IPA’s weekly links

Guest post by Jeff Mosenkis of Innovations for Poverty Action.


  • IPA and the International Rescue Committee are teaming up to figure out how to reduce intimate partner violence in Liberia (where 36% of ever-partnered women have experienced physical or sexual violence in the last 12 months). We’re looking to hire a spectacular senior RA to start testing ideas from public health, psychology, and economics to see what methods work. Please see & share the full job posting here.
  • And the story of the grassroots campaign that helped elect Liberia’s first female President, Ellen Johnson Sirleaf. (h/t Rachel Strohm)
  • Chris Blattman had an open letter to Bill Gates in Vox. Gates is committed to an ambitious goal of boosting chicken ownership in sub-Saharan Africa from five to 30 percent. But Chris points out that giving out livestock can be very expensive and risky, while giving out cash is cheap and effective.
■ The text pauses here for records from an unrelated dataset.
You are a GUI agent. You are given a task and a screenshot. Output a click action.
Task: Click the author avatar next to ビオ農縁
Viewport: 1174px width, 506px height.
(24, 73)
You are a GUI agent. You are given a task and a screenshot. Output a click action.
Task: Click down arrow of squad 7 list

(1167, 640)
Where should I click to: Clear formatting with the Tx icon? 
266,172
The crazy thing is that we don’t yet know which is better at fighting poverty, but we could find out if we wanted to.
    • I should add that my IPA colleagues are working on two efforts to find out in Ghana and Uganda.
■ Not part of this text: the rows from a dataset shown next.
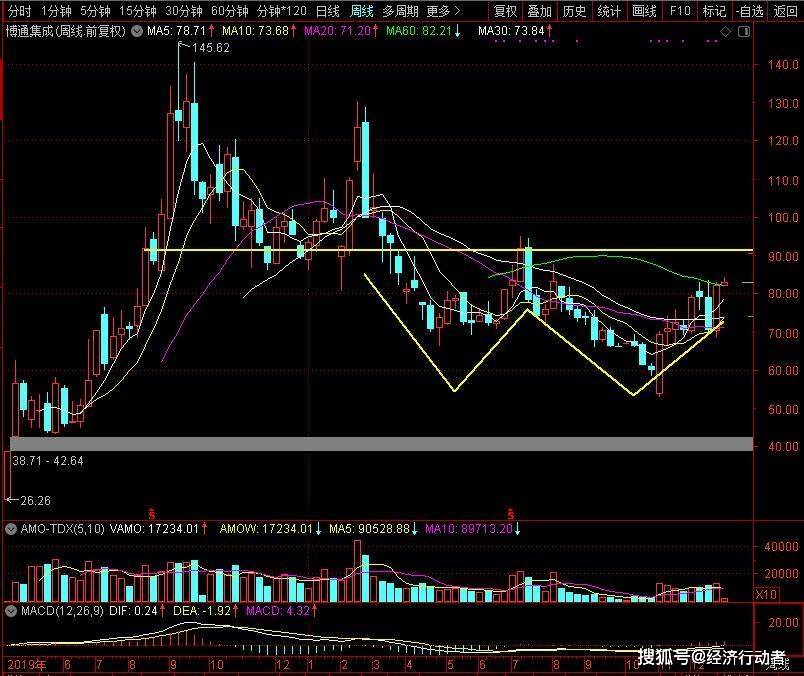Click the MACD indicator circle icon
Screen dimensions: 804x676
point(11,610)
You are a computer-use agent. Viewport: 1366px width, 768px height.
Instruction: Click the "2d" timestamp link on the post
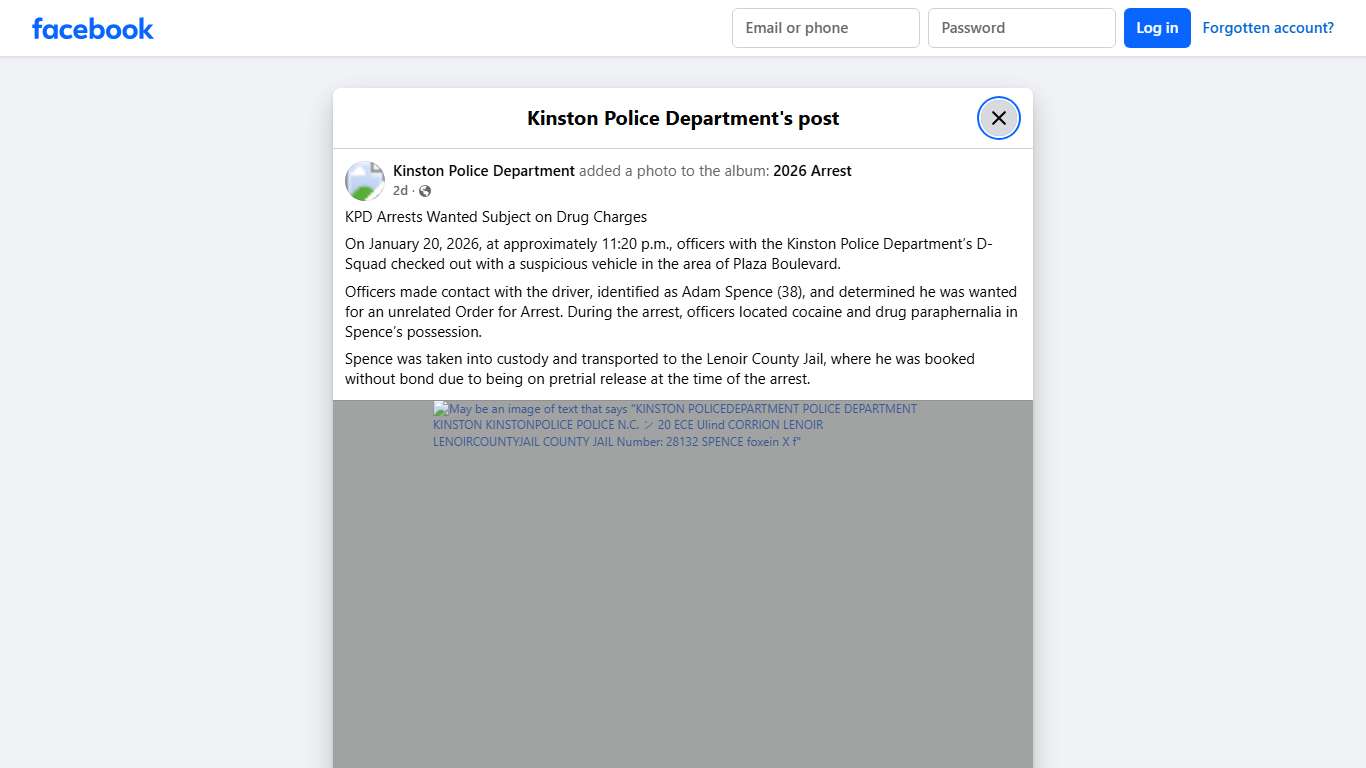[400, 190]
  • Long read: Invisible Children, the group behind the viral Kony 2012 video, now operates an intelligence gathering network of radio operators in the DRC and CAR tracking the whereabouts of the Lord’s Resistance Army for military groups trying to hunt them.
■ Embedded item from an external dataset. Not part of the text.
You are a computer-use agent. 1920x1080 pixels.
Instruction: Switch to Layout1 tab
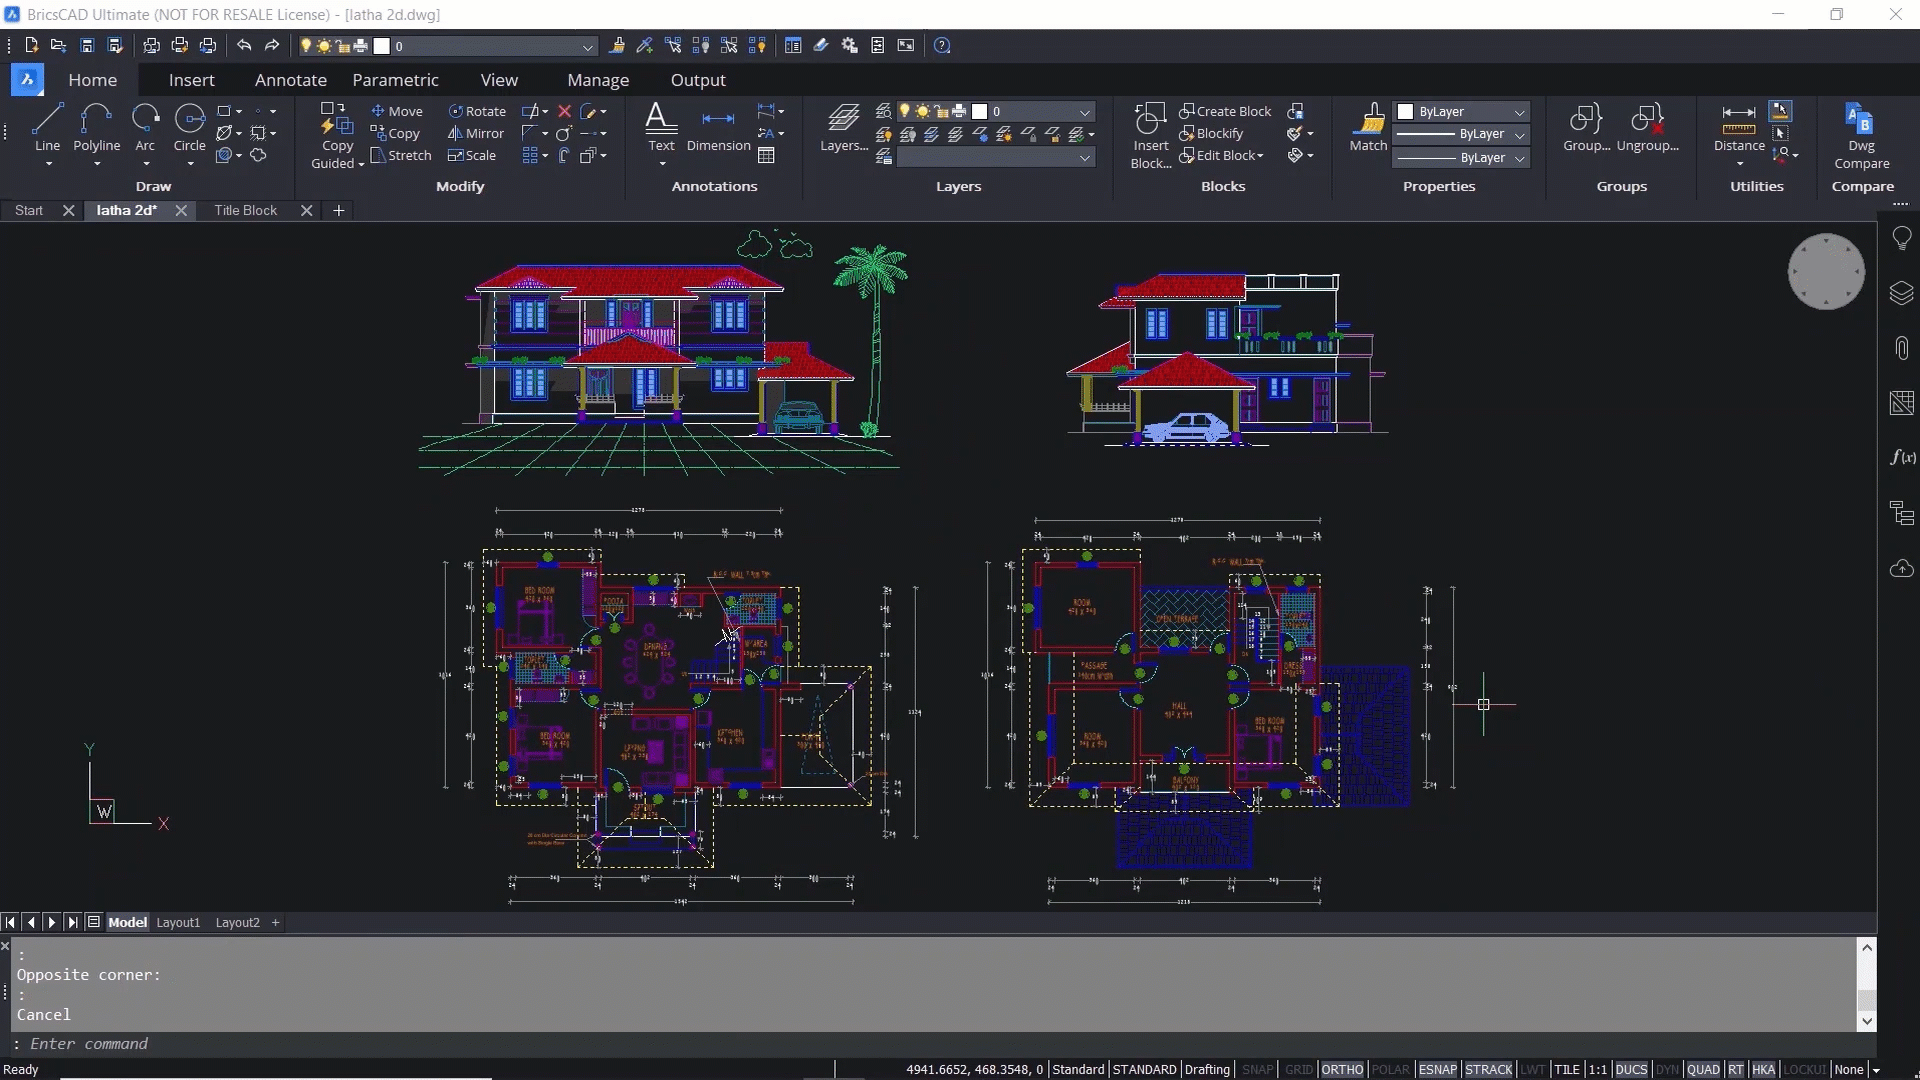(178, 922)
  • And convicted lobbyist Jack Abramoff is trying to use his lobbying skills to fight Boko Haram.
  • Institutional Review Boards (IRBs), the ethics boards that oversee academic research, are known for often having crazy and arcane bureaucratic hoops researchers have to jump through to get their projects approved. Everybody has a story like my anthropologist friend. She was working on her research in rural India talking to people about religion when she got a notification that her study was being halted. To restart it she would have to go to the nearest town where she could find internet access to watch a completely irrelevant series of long NIH videos on proper blood and tissue sample collection over the equivalent of a dial-up modem connection.
    • Now, a new regulation has gone into effect that could streamline the IRB process, making low-risk studies (such as those talking to consenting adults or recording in very public situations) exempt from review, but it’s up to universities to put it into effect.
    • The flip side of the debate though, is this discussion on a paper that paid online workers 50 cents for an hour of work, which seems a bit odd. I think this encapsulates the paradox of regulation; regulations have to be written for the .1% of bad actors, and end up constraining the other 99.9%. Or as one sociologist put it, “Social scientists identify a regulation they’re against.”
  • Dina Pomeranz does a great public service here starting a discussion thread on the stress and anxieties most academics cope with privately.